Chris Male commented on LUCENE-2309:
But i don't think queryparser should take PerFieldAnalyzerWrapper while IndexWriter takes per-Field analyzers, I think thats confusing.
Yes it is.
I think Chris only started with the indexer as an example to show that it works. Of cource we can rewrite all other consumers to use this new api. Also BaseTSTestCase.
well if thats the direction here, then we should describe the jira issue differently: something like "abstract away TokenStream API".
I don't think what I've implemented in the patch is so different to what has been discussed in this issue earlier. I did consider opening another issue, but I thought this JIRA issue captured the conceptual issue quite well.
because it just looks to me as if IndexWriter works off a different analysis API than other analysis consumers and I don't like that.
I'm happy to explore those other consumers and strive to provide a user friend API to limit bugs. But I'm not getting the impression you like the concept at all.
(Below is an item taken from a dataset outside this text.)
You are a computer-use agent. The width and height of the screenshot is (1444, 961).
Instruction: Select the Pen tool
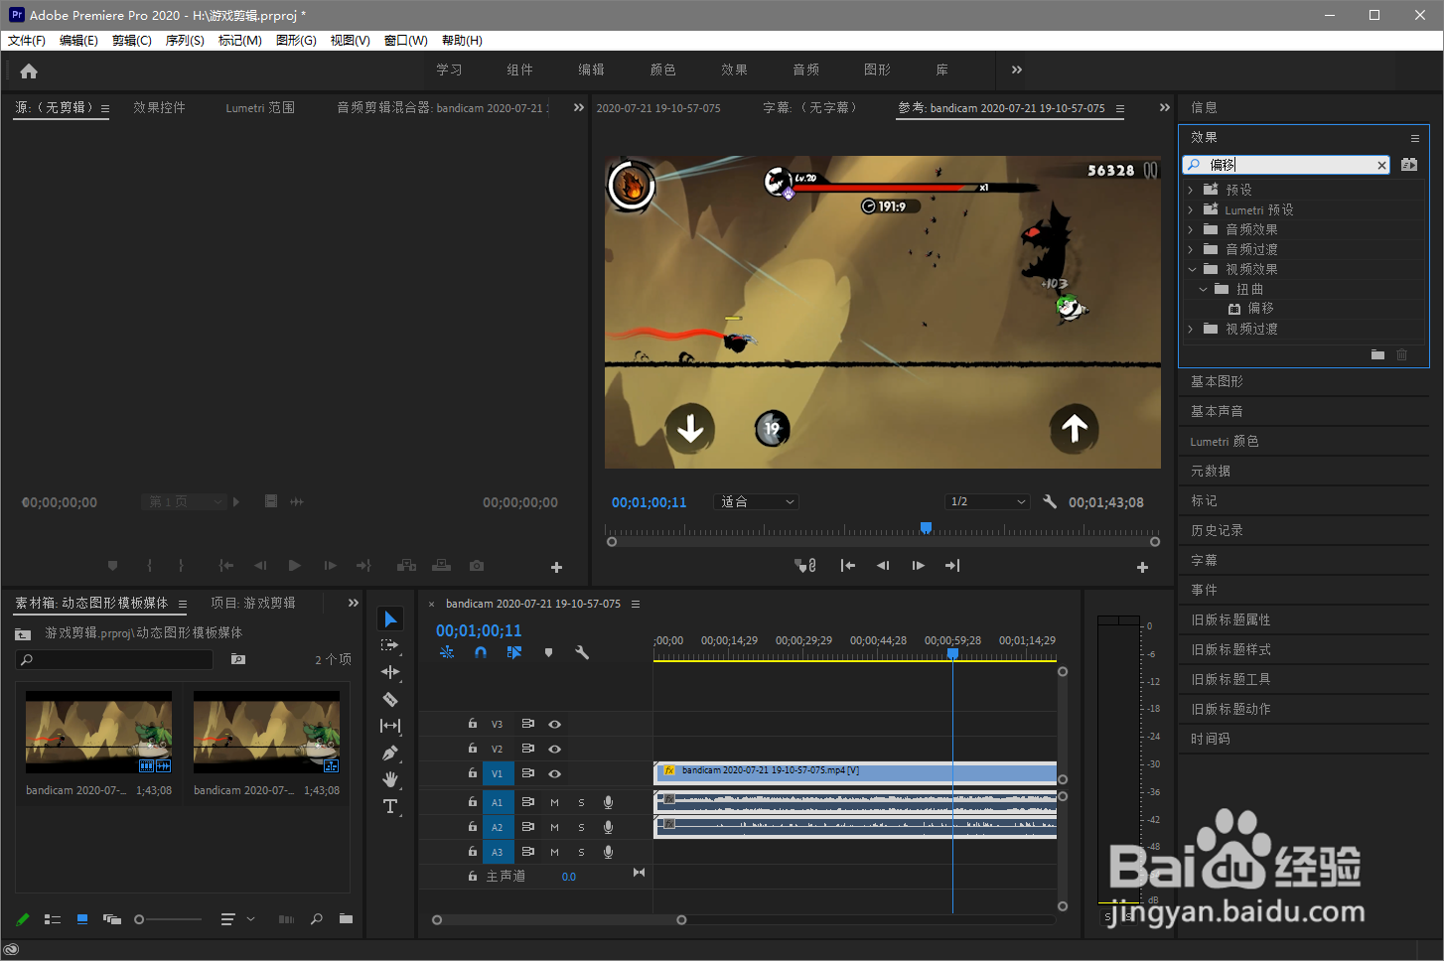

> Fully decouple IndexWriter from analyzers
> Key: LUCENE-2309
> URL: https://issues.apache.org/jira/browse/LUCENE-2309 > Project: Lucene - Java
> Issue Type: Improvement
> Components: core/index
> Reporter: Michael McCandless
> Labels: gsoc2011, lucene-gsoc-11, mentor
> Fix For: 4.0
> Attachments: LUCENE-2309.patch
> IndexWriter only needs an AttributeSource to do indexing.
> Yet, today, it interacts with Field instances, holds a private
> analyzers, invokes analyzer.reusableTokenStream, has to deal with a
> wide variety (it's not analyzed; it is analyzed but it's a Reader,
> String; it's pre-analyzed).
> I'd like to have IW only interact with attr sources that already
> arrived with the fields. This would be a powerful decoupling -- it
> means others are free to make their own attr sources.
> They need not even use any of Lucene's analysis impls; eg they can
> integrate to other things like [OpenPipeline|http://www.openpipeline.org].
> Or make something completely custom.
> LUCENE-2302 is already a big step towards this: it makes IW agnostic
> about which attr is "the term", and only requires that it provide a
> BytesRef (for flex).
> Then I think LUCENE-2308 would get us most of the remaining way -- ie, if the
> FieldType knows the analyzer to use, then we could simply create a
> getAttrSource() method (say) on it and move all the logic IW has today
> onto there. (We'd still need existing IW code for back-compat).